In the roundtable’s opening essay Emily de La Bruyère outlines China’s digital grand strategy, emphasizing both the vastness of its scope and its centrality in China’s long-term strategic objectives. Through the analysis of speeches by Chinese president Xi Jinping, official policy documents, and Chinese-language journal articles, La Bruyère emphasizes the significance of China’s digital rise, concluding that the government “sees the IT revolution as an opportunity to claim leadership over the world order.” To capitalize on this opportunity, Beijing is pursuing a “network great power” (wangluo qiangguo) strategy that extends beyond the virtual domain to achieve real-world impact.

The network great-power strategy integrates with China’s industrial and manufacturing plans through the informatization of industrialization to link production, distribution, circulation, and consumption in a new development pattern that makes greater use of the digital domain and ongoing IT revolution. It also seeks to balance between protecting China’s domestic network and taking advantage of access to global networks. After decades of benefiting from asymmetrical integration with the global system—by maintaining relatively closed markets at home while capitalizing on the openness of markets abroad—China is now pursuing a similar strategy in the digital world. Becoming a network great power resides at the core of this strategy, providing “a roadmap for China’s rule-setting ambitions in the digital domain” and seeking to catapult China to the forefront of the IT-empowered world.

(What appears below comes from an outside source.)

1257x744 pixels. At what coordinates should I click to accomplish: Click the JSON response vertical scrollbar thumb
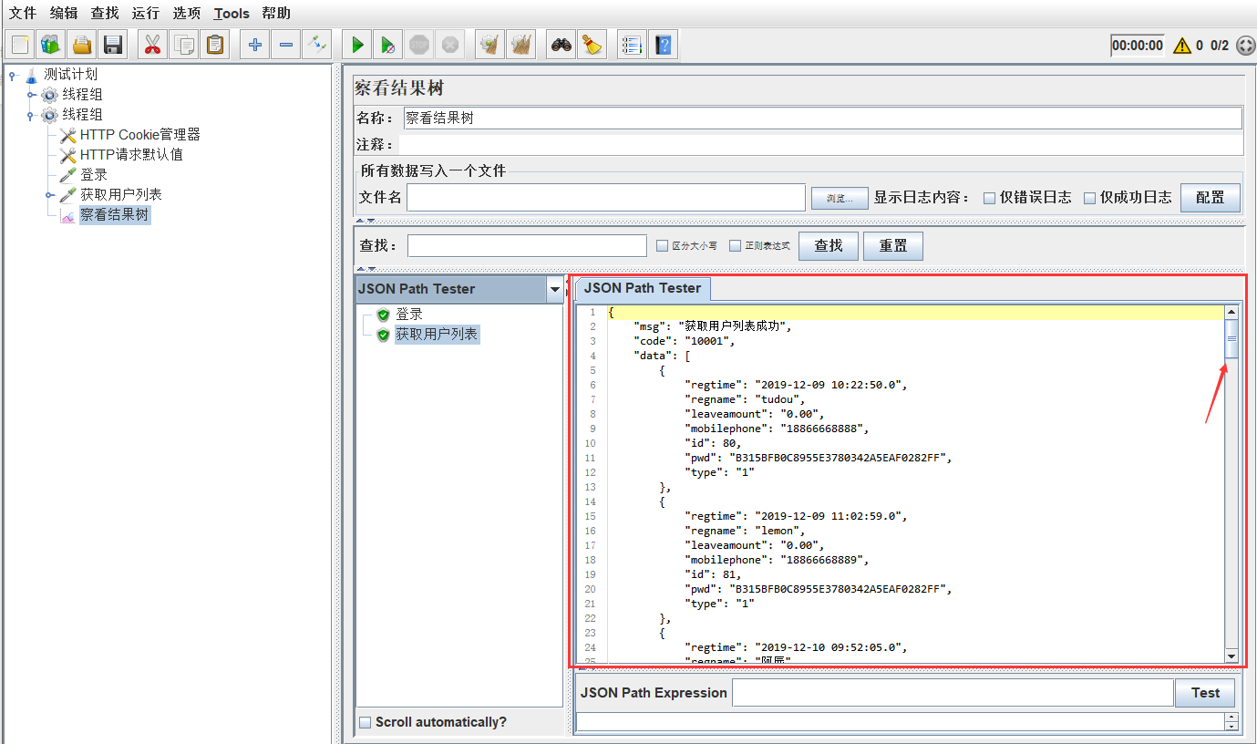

In the following essay, Elsa Kania zeros in for a closer look at some of the actions the Chinese government is taking to achieve the strategy laid out by La Bruyère. Kania details the increases in expenditures on R&D, basic research, and megaprojects targeting strategic technologies such as artificial intelligence and quantum computing that have demonstrated the magnitude of state-led efforts to advance China’s innovation ambitions. In particular, she notes the role of national science and technology in helping China develop vaccines and other tools to recover quickly from the Covid-19 pandemic. China’s emphasis on R&D in science and technology has been matched by the incorporation of rhetoric such as “self-reliance” and “autonomous innovation” at the highest levels and in official policy statements, further centering the new development model on domestic innovation and capturing the gains from emerging technology. China’s ability to play a leading role in shaping the future of the environment for innovation is critical to achieving its desired national rejuvenation. But Kania also addresses the tensions that China faces between retaining control and autonomy and becoming a global, trusted leader in science and technology fields.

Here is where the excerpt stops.